"Schindler's List" Film Review
By: Nathaniel Simpson
There are numerous scenes throughout Steven Spielberg's 3-hour epic, "Schindler's List" that will stay with you as the credits roll. The scene that will stay with me the most is towards the end of the film, and is actually the last scene we see of Liam Neeson playing Oskar Schindler. When forced to leave the factory with the saved Jews, Schindler starts reflecting on what he could have done, and how he could have saved many more Jews from the uncertainty of the concentration camps during World War 2. He breaks down and cries in the arms of Itzhak Stern (Ben Kingsley), who is his longtime friend and partner in his business. It is perhaps one of the less frightening or intense scenes in the film, but I think it packs as much of a punch as the scenes that take place in the concentration camps. This is due to the film humanizing our main character, showing that he is rather a flawed human being, like all of us, rather than a hero that saves the day in the end.
This film takes place during the peak of the occupation of France by Nazi Germany. We watch many times as the Jewish citizens are forced to experience horrible torture and conditions while placed in Jewish concentration camps. The concentration camps that the film focuses on are run by an evil Nazi named Amon Goeth (Ralph Fiennes).
When Schindler, who comes to this part of the world, is trying to start a factory business, he enlists the help of the Nazi party to provide him funds for his new business.
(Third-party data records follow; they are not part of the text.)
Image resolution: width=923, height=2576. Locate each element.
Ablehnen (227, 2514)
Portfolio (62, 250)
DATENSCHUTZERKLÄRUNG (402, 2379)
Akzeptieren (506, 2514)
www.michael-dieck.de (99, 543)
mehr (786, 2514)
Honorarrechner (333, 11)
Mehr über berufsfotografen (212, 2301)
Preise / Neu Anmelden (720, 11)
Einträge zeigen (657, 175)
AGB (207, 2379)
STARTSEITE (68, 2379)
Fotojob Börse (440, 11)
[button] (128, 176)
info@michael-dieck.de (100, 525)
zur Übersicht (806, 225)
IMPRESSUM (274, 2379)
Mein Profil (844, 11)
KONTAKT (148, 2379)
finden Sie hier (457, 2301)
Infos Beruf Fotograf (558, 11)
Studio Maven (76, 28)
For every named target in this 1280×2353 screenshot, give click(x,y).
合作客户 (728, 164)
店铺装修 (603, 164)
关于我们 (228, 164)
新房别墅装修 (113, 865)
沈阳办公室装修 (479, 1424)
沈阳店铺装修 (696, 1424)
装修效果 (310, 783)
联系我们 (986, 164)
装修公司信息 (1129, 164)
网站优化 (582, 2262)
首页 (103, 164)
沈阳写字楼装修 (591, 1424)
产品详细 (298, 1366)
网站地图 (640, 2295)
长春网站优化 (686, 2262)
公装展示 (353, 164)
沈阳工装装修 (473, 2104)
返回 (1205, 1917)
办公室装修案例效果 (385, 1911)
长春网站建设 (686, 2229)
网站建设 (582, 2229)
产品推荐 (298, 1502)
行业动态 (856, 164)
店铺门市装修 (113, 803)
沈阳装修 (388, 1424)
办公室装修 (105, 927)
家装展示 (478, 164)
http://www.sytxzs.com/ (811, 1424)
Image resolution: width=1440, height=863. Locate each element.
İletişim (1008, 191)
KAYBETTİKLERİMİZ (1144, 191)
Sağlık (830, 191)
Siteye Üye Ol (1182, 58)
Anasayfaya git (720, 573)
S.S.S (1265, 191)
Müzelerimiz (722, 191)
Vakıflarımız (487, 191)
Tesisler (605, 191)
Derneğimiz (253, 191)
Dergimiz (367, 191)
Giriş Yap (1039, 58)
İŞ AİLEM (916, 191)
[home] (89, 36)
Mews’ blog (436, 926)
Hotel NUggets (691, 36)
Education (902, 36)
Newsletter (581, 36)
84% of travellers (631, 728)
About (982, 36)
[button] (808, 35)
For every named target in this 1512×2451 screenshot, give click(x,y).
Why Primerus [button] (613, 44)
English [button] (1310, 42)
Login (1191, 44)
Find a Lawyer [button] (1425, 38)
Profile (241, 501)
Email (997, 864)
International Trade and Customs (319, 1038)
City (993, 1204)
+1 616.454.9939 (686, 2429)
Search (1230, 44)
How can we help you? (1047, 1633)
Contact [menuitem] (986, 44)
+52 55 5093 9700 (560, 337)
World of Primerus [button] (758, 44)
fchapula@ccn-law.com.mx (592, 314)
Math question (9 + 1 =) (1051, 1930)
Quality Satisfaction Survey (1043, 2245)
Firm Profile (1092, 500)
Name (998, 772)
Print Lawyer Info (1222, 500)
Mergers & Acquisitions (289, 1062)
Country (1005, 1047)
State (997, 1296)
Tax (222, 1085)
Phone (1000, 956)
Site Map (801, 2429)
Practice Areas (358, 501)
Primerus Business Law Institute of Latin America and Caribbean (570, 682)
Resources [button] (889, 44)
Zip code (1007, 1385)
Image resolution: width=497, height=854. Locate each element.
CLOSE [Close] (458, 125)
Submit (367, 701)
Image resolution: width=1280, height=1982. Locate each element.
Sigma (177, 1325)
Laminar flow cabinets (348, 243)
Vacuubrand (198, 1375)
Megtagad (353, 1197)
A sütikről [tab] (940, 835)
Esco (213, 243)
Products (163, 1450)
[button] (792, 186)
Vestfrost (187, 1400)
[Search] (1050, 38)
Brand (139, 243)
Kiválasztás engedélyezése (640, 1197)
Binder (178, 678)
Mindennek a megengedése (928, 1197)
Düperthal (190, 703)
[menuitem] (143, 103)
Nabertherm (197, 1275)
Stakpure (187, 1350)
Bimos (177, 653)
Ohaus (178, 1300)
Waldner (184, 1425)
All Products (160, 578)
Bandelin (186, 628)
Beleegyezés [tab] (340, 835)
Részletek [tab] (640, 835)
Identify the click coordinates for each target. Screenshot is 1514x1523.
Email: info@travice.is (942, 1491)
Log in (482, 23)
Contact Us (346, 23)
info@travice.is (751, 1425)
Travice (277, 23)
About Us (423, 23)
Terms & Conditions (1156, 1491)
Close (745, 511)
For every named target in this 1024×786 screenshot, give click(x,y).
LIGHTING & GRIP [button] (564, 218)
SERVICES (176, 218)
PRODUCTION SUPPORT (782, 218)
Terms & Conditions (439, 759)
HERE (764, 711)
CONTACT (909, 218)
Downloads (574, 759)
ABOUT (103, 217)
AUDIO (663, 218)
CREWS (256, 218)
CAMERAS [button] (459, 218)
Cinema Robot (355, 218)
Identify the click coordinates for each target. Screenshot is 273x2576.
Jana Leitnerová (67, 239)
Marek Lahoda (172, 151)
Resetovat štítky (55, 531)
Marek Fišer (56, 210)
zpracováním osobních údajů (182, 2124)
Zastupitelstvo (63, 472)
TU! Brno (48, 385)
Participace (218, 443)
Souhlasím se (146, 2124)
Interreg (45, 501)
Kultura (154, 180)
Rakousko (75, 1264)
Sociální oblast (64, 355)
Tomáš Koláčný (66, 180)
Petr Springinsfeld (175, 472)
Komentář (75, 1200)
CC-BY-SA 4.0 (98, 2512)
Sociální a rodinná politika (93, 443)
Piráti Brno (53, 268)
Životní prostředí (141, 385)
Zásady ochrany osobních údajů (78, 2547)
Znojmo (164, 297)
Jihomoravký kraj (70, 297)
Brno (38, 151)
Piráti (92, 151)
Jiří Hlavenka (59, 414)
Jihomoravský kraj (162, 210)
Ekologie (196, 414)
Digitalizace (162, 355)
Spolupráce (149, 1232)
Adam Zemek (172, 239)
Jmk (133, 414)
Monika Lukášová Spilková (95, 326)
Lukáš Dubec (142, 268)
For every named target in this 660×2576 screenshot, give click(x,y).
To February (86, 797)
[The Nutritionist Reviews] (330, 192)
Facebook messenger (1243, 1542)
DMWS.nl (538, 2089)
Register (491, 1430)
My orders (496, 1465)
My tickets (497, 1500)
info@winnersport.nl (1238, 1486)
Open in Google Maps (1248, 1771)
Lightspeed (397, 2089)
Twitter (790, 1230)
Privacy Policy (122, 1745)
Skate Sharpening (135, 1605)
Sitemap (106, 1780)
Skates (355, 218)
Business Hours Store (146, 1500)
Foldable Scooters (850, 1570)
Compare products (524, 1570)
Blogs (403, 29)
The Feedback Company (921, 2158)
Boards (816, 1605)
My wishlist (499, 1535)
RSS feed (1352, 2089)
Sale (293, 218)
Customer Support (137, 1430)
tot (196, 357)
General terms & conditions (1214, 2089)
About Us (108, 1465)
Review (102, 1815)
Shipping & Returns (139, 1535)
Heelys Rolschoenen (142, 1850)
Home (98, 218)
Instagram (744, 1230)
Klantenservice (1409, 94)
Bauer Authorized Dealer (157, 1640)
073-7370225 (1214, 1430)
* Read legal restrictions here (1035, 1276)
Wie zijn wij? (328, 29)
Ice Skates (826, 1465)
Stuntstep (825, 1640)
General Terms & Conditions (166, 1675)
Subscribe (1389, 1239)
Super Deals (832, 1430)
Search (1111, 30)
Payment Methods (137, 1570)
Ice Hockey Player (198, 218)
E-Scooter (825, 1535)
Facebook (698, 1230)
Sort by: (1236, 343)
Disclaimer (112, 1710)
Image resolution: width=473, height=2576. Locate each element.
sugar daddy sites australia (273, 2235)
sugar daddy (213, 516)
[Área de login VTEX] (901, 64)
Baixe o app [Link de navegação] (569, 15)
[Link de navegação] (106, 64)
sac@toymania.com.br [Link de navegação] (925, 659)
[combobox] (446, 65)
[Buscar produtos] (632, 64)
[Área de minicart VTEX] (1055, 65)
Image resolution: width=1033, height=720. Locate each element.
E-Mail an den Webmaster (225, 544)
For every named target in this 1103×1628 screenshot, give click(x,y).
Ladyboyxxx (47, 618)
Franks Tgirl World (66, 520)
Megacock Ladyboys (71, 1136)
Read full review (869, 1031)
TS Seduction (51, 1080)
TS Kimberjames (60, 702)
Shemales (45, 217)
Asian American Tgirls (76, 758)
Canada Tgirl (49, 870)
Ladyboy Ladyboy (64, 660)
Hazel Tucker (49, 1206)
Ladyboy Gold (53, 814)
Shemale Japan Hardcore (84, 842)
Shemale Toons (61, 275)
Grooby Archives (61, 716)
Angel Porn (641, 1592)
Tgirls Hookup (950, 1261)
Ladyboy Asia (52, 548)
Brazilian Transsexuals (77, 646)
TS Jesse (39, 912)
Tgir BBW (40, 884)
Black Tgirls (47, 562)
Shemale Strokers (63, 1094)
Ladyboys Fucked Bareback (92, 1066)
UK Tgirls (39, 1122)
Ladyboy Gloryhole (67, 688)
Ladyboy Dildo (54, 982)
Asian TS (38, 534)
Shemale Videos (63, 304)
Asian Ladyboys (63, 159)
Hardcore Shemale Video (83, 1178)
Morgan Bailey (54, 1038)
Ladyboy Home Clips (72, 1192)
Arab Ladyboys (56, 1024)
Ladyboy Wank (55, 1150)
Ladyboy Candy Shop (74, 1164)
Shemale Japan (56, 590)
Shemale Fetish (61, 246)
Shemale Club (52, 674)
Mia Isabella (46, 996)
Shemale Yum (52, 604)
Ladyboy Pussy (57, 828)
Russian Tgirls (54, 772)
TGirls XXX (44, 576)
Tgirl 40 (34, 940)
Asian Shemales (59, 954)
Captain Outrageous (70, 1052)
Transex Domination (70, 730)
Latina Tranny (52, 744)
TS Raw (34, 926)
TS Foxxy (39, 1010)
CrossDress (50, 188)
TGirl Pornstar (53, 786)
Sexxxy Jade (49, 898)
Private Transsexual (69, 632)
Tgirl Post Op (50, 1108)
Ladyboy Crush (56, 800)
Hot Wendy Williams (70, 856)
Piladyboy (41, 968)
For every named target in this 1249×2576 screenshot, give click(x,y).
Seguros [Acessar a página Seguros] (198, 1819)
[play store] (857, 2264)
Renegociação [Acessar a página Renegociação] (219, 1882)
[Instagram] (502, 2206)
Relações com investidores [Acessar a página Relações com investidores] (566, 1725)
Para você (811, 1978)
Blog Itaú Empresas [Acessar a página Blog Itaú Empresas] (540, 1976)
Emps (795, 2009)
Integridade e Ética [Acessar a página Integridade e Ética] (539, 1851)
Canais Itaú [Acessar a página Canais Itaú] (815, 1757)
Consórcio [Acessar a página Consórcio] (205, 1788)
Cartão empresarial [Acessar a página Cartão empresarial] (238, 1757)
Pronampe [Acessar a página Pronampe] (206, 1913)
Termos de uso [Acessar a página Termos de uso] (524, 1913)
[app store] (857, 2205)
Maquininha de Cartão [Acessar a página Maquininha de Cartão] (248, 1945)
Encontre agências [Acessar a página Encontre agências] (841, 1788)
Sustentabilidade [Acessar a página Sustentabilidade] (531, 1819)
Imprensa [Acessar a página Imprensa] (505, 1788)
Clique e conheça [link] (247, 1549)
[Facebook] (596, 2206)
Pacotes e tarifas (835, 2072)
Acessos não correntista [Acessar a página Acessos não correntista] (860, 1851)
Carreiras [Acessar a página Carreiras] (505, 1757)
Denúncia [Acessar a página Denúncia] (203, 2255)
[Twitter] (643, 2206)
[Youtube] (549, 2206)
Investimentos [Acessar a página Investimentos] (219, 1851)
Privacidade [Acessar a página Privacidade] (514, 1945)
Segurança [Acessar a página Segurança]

He supports the Nazi party as they are helping him get rich, but soon changes his political affiliation when he notices the harsh and cruel treatment of the Jewish people for no reason. Due to this, with help from Stern, he tries to bring as many Jewish people as he can into his factories to work for him, which provides a safe haven for the Jews that would be forced into the concentration camps. He pays out of his pocket to rescue these people, and in the end, he saved around 1,200 Jews.
This film is definitely a passion project for Spielberg, who was raised as an Orthodox Jew. You can definitely tell his hatred for the Nazis and what his ancestors had to endure during this time. He portrays the Nazis as horrible, cruel people; which is what they are essentially. Take the scene for example where Goeth just starts shooting at the Jewish people for no reason when he wakes up one morning. Instead of being appalled, the woman in his bed is mad that he is making such a loud noise so early in the morning. It doesn't seem like the Nazis are even human, but rather horrible, monstrous, killing machines.
The roles of Schindler and Goeth are played to perfection by Neeson and Fiennes, respectively. They both portray these two very different characters, but still help convince the audience that we are watching real life events. Fiennes, who has played horrible characters such as Lord Voldemort to humorous characters like M. Gustave, definitely gives one of the best performances of his career, and is perhaps one of the most despised characters in film history.
The experience of the Jews is extremely hard to watch, and there is no sugarcoating what they went through. Spielberg shows the harsh reality of what they went through, which leaves a sickening feeling in the stomach of the viewer. This is perhaps the best film to portray these events during WW2 because of the harsh imagery and gut-wrenching scenes that are depicted in this film.
I also appreciate the fact that Spielberg decided to shoot the entire film in B&W, except when we see the girl in the little red coat and the flicker of the candles. I think the girl in the red coat is perhaps one of the most haunting scenes in film history, and hits the viewer hard when both us and Schindler sees the girl dead in a cart. It is horrible and brings a tear to the viewer's eye, but this is what the Jewish people actually went through, and Spielberg does an amazing job bringing that to life in film.
Overall, this is perhaps one of the best WW2 movies in film history. It is powerful, gut-wrenching, depressing, but is absolutely perfect in almost every way. Spielberg does an amazing job of affecting the viewer in so many different ways, and showing them the evilness of the Nazi party during this time. I don't think anyone can really describe the pain or the trauma the Jews went through during this time, but this movie gets pretty damn close.